Collection entries
----

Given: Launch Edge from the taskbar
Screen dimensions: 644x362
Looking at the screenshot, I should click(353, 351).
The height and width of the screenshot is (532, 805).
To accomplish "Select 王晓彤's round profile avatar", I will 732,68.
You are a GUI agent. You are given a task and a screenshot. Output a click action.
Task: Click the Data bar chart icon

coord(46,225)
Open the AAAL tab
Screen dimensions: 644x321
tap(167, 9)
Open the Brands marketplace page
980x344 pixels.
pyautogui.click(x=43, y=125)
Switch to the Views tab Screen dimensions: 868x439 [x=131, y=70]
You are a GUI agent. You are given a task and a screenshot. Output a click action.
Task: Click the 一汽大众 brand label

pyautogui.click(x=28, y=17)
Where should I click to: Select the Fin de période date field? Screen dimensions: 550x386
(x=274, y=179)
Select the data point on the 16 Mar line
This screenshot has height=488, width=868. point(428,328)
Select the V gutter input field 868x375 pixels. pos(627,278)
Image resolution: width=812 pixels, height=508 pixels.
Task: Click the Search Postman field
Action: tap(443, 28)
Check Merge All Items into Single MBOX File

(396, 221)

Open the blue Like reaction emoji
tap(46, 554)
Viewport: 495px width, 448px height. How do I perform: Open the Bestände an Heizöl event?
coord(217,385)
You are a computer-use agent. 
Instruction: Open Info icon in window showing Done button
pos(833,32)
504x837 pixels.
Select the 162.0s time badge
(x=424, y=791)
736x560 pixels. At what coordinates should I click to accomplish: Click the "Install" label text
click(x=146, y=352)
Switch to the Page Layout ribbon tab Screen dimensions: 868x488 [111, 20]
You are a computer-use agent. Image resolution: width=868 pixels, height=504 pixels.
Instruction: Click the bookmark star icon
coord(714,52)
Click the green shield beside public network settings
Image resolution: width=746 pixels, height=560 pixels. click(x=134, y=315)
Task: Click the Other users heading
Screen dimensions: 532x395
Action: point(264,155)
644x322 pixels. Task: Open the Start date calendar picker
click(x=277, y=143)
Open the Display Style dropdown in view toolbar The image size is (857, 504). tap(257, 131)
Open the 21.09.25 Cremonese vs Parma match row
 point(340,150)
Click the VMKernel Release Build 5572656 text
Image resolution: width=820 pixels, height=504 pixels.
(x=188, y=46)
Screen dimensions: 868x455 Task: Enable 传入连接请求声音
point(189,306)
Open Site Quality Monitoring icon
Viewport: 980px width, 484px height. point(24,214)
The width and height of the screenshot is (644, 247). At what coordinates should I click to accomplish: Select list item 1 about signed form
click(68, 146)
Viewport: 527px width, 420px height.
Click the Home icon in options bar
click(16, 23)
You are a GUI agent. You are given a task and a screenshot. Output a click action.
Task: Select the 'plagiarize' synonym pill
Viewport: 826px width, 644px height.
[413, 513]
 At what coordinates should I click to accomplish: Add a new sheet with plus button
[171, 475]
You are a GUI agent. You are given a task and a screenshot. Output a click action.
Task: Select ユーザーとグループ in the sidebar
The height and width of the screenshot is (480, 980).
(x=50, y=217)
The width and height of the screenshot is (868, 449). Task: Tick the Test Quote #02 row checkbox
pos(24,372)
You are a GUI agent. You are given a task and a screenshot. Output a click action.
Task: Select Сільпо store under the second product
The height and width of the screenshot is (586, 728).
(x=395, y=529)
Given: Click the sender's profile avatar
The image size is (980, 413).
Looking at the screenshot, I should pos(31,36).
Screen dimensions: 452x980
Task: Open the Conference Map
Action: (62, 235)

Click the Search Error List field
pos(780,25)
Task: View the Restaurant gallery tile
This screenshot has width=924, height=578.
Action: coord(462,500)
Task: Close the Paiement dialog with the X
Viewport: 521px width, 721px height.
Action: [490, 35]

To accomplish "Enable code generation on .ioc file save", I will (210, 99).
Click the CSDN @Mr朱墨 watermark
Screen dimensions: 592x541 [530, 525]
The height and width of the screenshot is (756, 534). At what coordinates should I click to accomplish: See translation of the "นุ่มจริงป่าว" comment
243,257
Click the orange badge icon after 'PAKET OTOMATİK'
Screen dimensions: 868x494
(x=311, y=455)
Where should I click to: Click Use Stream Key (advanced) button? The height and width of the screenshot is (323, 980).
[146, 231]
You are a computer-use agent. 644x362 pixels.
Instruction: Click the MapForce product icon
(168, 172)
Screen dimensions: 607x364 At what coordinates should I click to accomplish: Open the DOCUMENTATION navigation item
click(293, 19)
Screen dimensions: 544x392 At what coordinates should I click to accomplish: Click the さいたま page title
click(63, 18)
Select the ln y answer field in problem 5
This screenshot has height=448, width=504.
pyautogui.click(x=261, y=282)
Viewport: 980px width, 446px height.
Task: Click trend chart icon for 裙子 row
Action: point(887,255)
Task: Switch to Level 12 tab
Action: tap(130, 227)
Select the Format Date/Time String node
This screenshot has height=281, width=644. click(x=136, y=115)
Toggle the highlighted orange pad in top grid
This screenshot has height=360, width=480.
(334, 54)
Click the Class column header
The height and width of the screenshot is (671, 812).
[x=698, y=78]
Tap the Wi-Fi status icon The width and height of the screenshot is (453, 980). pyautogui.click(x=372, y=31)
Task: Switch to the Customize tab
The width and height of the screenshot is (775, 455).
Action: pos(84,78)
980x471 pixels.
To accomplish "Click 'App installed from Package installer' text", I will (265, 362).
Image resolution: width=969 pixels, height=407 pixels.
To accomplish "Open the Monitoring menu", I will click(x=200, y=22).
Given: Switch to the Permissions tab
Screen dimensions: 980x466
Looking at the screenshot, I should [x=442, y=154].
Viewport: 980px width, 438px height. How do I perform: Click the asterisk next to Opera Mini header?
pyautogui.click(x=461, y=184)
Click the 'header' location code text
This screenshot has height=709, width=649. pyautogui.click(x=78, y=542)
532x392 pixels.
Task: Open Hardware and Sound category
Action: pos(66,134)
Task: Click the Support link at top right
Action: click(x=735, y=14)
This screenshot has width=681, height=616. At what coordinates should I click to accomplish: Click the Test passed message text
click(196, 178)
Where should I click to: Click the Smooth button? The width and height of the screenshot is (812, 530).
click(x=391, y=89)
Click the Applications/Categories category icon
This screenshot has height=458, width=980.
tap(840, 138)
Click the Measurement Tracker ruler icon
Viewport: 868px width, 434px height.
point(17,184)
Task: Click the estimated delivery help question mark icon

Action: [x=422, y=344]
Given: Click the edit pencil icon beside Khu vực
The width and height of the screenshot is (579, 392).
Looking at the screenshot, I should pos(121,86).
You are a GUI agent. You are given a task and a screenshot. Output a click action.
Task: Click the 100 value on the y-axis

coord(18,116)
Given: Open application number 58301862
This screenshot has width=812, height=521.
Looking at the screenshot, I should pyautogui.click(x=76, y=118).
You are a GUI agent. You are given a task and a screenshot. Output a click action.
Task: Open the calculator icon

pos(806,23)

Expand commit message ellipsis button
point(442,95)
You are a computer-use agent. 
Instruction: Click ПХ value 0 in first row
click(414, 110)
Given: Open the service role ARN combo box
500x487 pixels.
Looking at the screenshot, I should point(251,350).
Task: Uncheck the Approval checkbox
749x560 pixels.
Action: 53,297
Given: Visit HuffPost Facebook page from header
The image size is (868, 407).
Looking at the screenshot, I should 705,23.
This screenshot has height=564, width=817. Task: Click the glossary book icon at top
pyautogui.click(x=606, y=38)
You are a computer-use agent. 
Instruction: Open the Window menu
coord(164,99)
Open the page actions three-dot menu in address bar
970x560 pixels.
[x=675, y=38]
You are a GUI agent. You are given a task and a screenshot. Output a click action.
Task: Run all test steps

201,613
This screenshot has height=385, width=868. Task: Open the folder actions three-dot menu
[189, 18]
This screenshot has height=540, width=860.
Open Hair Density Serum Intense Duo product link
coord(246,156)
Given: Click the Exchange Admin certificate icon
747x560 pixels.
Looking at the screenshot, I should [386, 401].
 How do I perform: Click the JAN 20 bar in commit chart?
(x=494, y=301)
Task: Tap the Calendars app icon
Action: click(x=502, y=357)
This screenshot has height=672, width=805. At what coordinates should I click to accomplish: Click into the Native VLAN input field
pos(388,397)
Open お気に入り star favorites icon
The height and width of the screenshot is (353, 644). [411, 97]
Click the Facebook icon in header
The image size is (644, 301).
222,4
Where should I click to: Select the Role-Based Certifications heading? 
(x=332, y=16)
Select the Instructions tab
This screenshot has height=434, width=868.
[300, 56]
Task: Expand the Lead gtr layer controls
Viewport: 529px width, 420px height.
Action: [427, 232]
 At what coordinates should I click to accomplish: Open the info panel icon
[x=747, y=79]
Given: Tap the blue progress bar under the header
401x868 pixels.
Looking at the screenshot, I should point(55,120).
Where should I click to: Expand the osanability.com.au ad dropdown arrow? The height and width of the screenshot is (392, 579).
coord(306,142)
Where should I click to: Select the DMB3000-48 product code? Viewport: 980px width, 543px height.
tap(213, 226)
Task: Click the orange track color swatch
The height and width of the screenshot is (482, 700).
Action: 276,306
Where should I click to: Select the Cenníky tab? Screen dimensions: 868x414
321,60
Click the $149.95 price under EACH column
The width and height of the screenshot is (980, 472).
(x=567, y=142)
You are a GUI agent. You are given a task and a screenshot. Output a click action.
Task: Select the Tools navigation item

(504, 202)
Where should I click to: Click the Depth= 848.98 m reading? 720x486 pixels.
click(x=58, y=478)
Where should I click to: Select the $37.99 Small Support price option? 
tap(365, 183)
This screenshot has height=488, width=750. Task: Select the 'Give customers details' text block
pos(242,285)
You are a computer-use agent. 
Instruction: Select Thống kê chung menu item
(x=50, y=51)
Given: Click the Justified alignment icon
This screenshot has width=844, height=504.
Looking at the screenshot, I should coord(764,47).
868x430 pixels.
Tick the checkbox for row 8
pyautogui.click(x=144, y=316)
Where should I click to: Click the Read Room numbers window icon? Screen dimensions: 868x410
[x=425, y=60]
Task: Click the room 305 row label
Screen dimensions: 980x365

----

* _Problem requirements_:
A line qualifies when it holds the word "avatar"; report all qualifying lines from the records above.

* _Exercise response_:
To accomplish "Select 王晓彤's round profile avatar", I will 732,68.
Given: Click the sender's profile avatar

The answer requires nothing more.